Mild Hypothermia Protects Renal Function in Ischemia-reperfusion Kidney: an Experimental Study in Mice.

Mild hypothermia reduces the damage caused by hypoxia and oxidative stress, but how this happens is not very clear. Mice were anesthetized and their core body temperature was maintained at 38 ± 0.5°C and 32 ± 0.5°C. The renal artery and renal veins were blocked for 35 minutes and reperfusion was performed. Twenty-four hours later, serum was obtained to detect the concentrations of creatinine. The expression of CIRP, TRX, Bcl-2, and Bax were detected in tissue samples using Western blot. Apoptosis was measured using terminal deoxynucleotidyl transferase-mediated dUTP nick-end labeling and the apoptosis rates were calculated. SOD and MDA were detected to determine the extent of oxidative damage in different groups.
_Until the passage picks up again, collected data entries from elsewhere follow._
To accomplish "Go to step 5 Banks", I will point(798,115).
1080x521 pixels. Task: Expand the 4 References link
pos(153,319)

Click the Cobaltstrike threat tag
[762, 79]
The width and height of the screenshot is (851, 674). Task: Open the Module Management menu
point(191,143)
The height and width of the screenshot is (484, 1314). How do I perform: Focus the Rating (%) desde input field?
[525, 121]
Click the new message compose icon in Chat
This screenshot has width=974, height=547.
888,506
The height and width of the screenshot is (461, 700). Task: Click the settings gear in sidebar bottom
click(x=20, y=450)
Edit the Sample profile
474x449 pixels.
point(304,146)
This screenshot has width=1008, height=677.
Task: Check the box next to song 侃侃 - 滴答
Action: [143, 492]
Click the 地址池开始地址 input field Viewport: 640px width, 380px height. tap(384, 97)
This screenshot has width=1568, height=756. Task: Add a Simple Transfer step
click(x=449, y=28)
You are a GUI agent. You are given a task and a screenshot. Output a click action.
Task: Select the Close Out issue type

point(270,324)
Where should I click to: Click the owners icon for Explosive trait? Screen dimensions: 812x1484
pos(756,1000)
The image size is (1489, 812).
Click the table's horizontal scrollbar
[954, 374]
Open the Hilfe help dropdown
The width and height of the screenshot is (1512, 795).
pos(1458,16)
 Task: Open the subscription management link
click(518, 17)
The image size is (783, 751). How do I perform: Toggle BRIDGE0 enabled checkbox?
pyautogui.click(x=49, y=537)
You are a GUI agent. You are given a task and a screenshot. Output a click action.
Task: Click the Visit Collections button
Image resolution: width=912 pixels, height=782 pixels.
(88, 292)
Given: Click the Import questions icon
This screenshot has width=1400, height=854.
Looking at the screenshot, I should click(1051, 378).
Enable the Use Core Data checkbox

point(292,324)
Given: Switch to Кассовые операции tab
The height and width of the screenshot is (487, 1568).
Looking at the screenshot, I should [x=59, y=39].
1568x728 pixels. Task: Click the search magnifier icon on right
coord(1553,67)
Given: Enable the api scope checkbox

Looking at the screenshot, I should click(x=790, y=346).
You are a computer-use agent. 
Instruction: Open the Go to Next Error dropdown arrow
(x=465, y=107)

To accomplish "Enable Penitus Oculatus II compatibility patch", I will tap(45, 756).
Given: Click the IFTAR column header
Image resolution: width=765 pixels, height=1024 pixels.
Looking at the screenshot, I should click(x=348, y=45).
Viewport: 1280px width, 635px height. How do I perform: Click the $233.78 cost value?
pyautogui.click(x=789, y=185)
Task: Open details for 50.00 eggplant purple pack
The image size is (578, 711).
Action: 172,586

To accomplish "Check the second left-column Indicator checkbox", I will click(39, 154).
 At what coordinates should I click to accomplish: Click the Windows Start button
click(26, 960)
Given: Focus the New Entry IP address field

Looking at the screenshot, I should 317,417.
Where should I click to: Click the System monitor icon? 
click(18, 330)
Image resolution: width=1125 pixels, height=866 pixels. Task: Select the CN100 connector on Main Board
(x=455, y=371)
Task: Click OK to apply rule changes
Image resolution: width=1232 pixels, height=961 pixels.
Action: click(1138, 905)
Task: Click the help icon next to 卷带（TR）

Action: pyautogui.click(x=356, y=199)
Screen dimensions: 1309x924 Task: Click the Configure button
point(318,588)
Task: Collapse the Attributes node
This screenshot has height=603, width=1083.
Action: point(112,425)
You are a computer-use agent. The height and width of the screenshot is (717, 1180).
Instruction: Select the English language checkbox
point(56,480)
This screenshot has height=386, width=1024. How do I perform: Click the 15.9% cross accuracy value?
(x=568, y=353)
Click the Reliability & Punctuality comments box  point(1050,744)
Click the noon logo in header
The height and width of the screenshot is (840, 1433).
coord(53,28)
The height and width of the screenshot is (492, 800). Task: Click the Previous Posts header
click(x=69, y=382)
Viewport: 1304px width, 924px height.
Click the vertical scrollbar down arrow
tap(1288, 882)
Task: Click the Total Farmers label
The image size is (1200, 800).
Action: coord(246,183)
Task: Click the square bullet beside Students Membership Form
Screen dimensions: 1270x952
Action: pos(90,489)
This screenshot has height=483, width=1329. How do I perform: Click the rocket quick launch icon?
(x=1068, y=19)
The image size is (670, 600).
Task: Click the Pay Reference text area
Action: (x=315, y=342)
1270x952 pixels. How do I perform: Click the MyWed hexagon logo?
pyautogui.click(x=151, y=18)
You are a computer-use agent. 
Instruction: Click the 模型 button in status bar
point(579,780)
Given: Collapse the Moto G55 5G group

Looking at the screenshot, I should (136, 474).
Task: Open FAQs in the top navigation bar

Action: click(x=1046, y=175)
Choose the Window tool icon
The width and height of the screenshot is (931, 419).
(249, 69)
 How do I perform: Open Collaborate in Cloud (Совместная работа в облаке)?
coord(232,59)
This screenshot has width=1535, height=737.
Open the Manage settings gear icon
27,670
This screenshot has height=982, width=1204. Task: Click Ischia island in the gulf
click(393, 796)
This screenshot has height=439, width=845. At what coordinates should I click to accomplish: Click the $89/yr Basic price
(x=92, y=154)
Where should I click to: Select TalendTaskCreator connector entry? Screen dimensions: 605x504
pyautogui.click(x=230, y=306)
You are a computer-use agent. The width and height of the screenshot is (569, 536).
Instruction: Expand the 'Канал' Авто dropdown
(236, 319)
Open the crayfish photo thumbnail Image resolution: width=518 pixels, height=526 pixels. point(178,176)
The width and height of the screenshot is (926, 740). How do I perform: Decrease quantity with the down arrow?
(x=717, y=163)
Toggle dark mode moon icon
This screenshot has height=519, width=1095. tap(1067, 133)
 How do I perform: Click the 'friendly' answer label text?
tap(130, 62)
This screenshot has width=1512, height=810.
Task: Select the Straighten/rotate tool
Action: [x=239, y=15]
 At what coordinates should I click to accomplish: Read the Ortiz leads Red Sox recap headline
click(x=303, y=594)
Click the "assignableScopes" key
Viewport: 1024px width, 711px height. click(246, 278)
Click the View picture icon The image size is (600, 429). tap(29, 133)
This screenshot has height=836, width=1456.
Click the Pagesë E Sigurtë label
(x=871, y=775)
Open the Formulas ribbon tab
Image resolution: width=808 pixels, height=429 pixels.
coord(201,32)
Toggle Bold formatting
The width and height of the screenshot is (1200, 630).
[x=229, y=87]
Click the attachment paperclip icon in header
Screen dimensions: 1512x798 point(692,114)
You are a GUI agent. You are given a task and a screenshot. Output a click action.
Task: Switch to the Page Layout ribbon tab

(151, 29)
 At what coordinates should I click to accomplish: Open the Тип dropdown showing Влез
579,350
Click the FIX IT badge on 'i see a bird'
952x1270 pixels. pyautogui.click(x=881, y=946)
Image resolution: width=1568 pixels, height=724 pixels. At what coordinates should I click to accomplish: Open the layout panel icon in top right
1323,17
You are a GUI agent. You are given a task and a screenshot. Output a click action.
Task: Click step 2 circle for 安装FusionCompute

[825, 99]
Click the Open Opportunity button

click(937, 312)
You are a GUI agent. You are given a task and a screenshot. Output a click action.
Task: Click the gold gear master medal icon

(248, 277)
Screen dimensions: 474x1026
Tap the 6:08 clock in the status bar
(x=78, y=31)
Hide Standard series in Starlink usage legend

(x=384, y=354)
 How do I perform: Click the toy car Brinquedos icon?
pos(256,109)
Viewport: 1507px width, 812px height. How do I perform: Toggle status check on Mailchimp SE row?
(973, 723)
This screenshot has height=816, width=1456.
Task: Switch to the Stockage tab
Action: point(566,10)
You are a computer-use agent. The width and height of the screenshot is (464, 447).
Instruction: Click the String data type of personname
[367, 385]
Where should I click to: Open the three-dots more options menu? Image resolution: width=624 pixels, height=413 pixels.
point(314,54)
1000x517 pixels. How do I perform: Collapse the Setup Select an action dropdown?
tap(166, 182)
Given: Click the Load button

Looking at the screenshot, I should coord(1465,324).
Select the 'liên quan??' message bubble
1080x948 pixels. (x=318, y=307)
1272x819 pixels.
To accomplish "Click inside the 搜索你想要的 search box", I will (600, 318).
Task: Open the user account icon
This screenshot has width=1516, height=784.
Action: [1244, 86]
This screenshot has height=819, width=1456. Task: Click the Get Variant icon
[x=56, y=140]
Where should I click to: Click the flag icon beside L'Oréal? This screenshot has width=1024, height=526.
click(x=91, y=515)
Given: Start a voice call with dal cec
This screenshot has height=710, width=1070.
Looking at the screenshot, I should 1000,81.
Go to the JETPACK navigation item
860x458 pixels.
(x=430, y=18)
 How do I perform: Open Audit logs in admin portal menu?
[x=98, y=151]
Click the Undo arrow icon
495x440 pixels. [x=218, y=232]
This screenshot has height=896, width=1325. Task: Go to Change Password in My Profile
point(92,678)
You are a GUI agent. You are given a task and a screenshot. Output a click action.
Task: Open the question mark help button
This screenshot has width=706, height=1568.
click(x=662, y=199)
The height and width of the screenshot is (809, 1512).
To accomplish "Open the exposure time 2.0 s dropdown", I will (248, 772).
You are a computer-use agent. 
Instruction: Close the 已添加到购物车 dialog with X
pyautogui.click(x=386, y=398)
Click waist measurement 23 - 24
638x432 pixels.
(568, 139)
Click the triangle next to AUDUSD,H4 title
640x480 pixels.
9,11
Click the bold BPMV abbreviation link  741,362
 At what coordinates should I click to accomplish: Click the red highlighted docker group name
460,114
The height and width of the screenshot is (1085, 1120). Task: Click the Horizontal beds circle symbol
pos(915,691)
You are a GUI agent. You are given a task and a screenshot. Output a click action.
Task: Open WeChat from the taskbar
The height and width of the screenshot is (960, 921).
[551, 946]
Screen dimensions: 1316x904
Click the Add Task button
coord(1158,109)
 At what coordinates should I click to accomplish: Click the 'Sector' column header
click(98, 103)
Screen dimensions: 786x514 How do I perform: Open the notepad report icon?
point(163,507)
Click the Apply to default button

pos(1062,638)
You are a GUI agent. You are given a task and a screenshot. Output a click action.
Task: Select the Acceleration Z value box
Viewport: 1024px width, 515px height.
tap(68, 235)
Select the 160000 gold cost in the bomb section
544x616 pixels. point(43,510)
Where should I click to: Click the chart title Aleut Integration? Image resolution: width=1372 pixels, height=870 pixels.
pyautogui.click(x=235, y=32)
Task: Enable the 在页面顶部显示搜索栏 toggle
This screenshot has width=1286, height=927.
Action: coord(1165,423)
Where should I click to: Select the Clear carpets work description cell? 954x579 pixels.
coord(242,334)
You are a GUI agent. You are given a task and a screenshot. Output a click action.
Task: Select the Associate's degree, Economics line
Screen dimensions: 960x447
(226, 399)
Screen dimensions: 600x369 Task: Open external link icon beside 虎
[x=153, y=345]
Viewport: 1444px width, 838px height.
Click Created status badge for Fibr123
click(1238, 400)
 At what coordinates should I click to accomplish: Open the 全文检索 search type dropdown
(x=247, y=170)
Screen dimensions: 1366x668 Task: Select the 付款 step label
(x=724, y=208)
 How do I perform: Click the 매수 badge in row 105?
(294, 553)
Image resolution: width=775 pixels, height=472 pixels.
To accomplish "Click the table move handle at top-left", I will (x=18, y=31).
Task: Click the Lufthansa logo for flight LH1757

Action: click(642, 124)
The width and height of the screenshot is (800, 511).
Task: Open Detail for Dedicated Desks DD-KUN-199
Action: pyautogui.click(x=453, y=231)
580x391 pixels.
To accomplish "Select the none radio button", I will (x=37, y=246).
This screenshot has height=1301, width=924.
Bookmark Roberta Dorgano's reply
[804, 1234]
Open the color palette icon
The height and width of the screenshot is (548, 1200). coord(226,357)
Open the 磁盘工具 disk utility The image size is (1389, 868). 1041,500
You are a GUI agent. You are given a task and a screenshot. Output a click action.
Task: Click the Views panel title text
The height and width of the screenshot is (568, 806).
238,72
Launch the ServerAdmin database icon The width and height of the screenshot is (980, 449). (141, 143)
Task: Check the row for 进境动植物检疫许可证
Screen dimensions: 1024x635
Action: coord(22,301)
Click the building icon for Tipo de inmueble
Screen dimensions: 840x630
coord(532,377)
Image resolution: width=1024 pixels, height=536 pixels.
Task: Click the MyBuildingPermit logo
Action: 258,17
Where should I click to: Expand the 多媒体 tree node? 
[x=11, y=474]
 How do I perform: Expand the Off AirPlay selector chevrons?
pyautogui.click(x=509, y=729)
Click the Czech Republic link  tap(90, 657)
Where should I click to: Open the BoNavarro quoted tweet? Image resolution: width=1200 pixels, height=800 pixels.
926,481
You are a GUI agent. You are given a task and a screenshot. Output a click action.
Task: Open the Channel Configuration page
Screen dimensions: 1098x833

The concentration of creatinine in the NC group was 2.11 ± 0.39 mg/dL. Compared to the IR group, the concentration of creatinine decreased in MH+IR group and showed a significant statistical difference (8.74 ± 1.38 mg/dL vs 15.36 ± 2.13 mg/dL, P < .01); the apoptosis rate also decreased with statistical significance (15.02 ± 1.45% vs 37.02 ± 5.70%, P < .01). Compared to the IR group, the expression of CIRP, TRX, and the Bcl-2/Bax ratio significantly increased in the MH+IR group. The SOD activity in the MH+IR group increased (26.90 ± 4.41 U/mgprot vs 16.85 ± 2.41 U/mgprot, P < .05) and the MDA level decreased (0.76 ± 0.18 nmol/mgprot vs 1.37 ± 0.32 nmol/mgprot, P < .05) compared to those of the IR group. Mild hypothermia protects mice kidneys from ischemia-reperfusion damage by reducing oxidative stress injury and apoptosis.